Став образом действия индивидов, то есть вполне материальной силой, теория сама приходит в движение и обнажает свою ограниченность и противоречивость. Несмотря на высказанную героями необходимость на текущий момент замкнутся только на научной деятельности в медицине: “ныне лечат только дураки, потому что ныне лечить еще нельзя”, они берут на себя самые тяжелые клинические случаи. Несмотря на постоянное высчитывание собственной выгоды, совершают невыгодные поступки. Однако в этой ситуации противоречие в теории, понимаемое как отражение противоречия в действительности, приводит не к отказу от теоретического осмысления действительности, а к необходимости критического развития теории и революционного изменения самой действительности. Ведь в конечном счете противоречия в теории “разумного эгоизма” и рационализма, есть действительное противоречие буржуазного общества, в котором для того, чтобы существовать, необходимо просчитывать каждый свой шаг в условиях общественного хаоса и “войны всех против всех”. И идея рациональности, обязанная своему происхождению целиком и полностью буржуазному обществу, помогает героям выйти за его пределы, к необходимости построения нового общества и даже очертить его возможные контуры.

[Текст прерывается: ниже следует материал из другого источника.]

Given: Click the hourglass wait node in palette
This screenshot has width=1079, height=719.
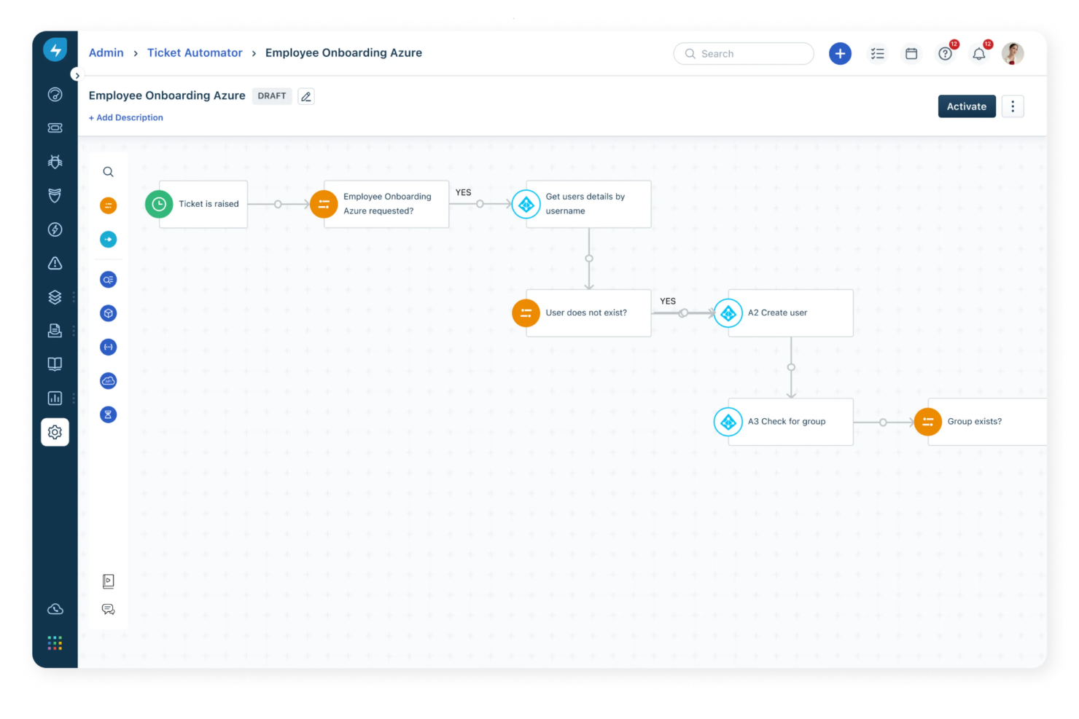Looking at the screenshot, I should pyautogui.click(x=108, y=414).
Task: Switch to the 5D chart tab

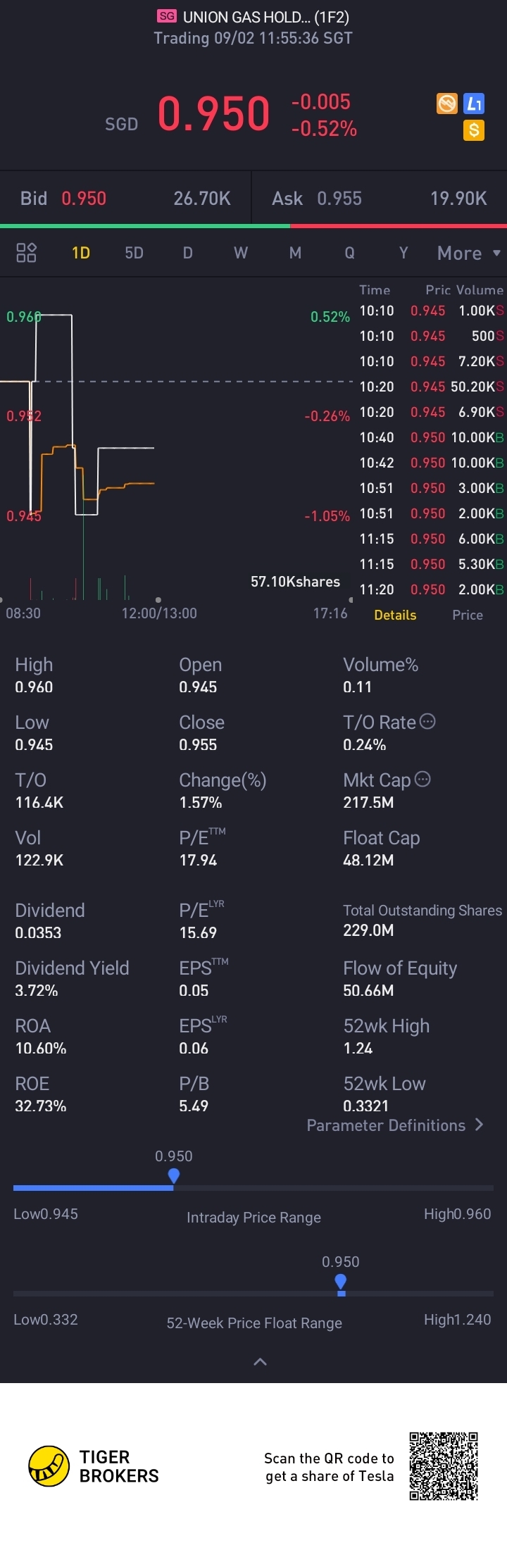Action: [134, 253]

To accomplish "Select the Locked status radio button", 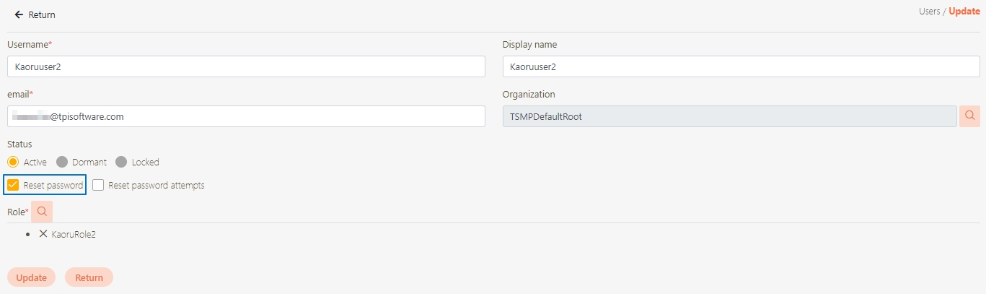I will (121, 162).
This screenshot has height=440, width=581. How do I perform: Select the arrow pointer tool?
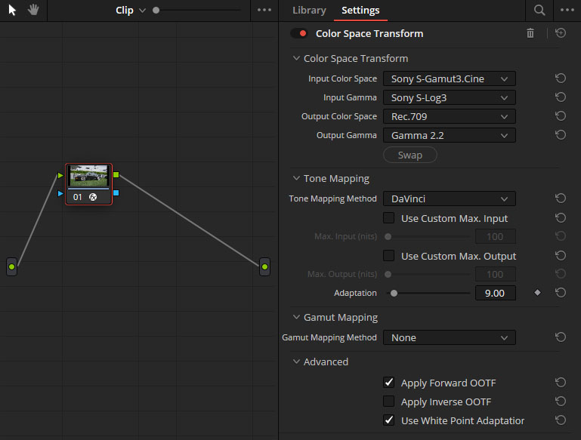(x=12, y=11)
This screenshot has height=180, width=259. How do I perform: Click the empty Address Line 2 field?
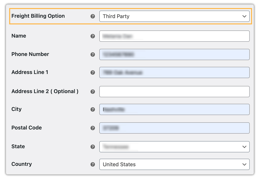tap(175, 91)
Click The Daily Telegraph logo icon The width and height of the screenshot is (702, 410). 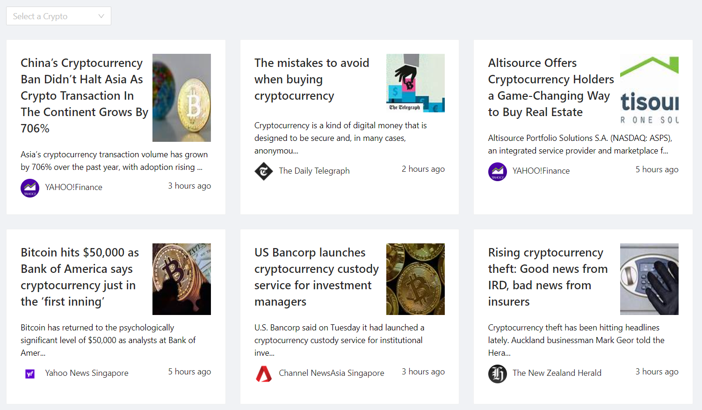(264, 171)
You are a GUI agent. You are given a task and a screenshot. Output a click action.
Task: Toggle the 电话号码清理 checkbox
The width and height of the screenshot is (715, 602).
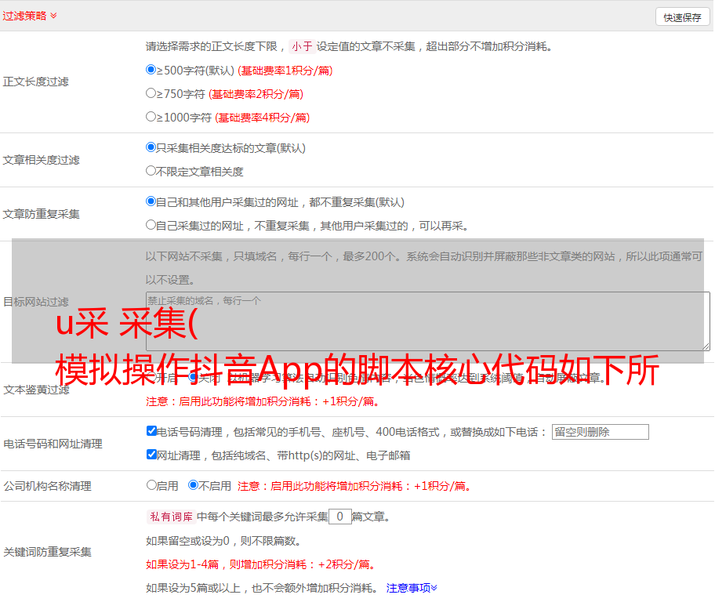(x=152, y=431)
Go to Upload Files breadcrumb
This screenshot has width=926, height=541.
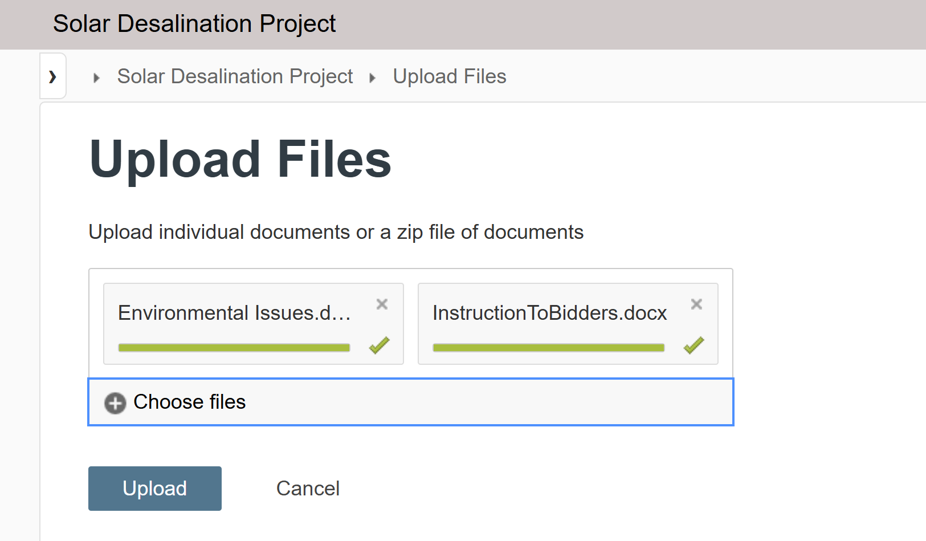click(450, 76)
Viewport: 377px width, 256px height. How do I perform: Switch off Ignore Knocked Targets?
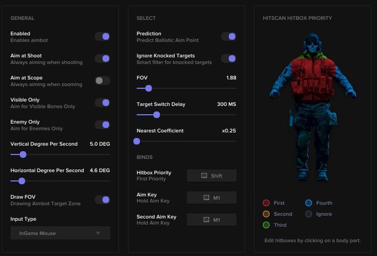pyautogui.click(x=228, y=58)
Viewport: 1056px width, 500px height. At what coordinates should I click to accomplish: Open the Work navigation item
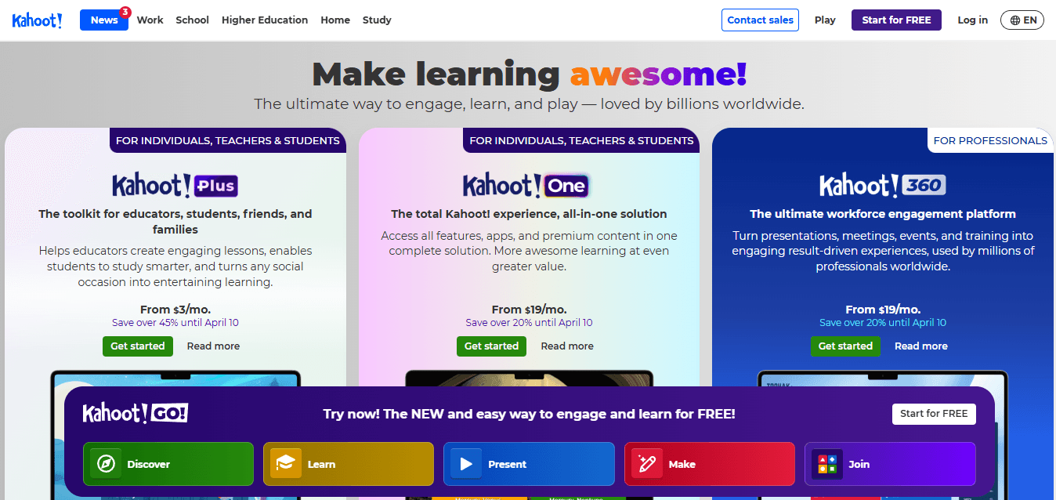(150, 20)
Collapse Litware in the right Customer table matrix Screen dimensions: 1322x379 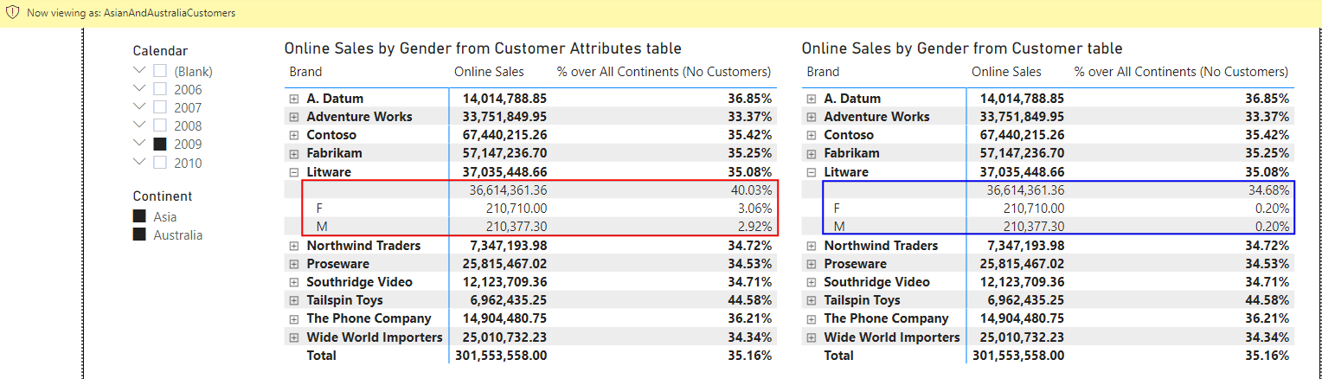(812, 172)
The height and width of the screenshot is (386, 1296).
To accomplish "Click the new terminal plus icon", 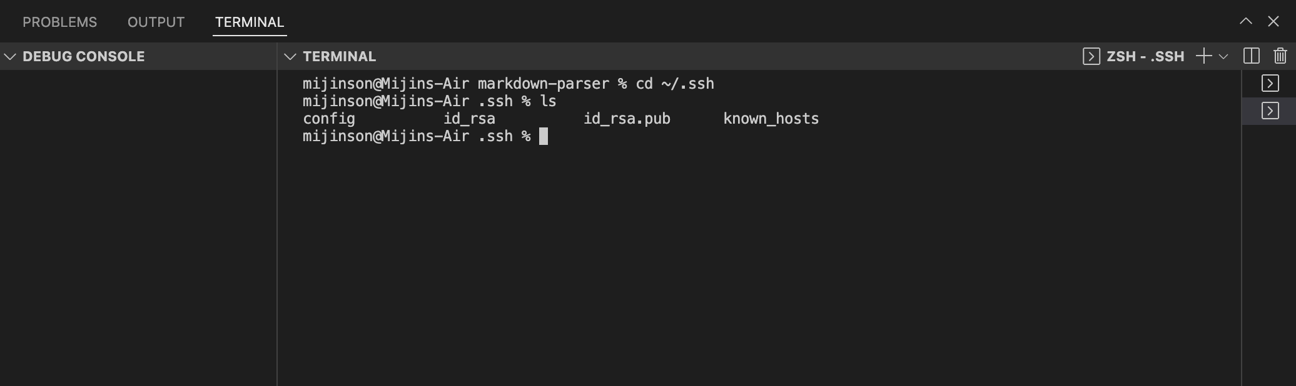I will [x=1203, y=56].
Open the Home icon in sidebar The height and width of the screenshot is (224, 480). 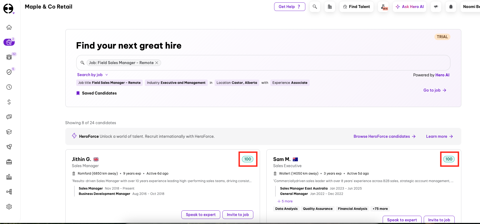pos(9,27)
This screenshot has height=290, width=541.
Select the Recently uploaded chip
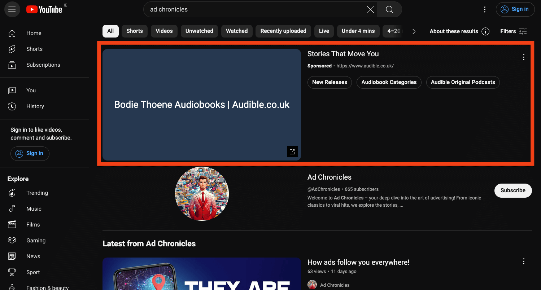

Самое интересное, что и сам роман “Что делать?” повторил судьбу своих героев. Показав технику существования “порядочного человека в не порядочном обществе”, он позволил многим молодым людям Российской Империи выйти за пределы своей ограниченности и почувствовать всеобщие проблемы как свои частные, приведя их к революционному движению. Во многом такого эффекта произведение смогло достигнуть из-за новаторского подхода Чернышевского (ведь он был не только писателем, но и выдающимся эстетиком) к художественному произведению. В результате само произведение подтверждает заложенный в него смысл и является примером того, как новаторская техника является средством раскрепощения человеческих чувств, в условиях общественной несвободы.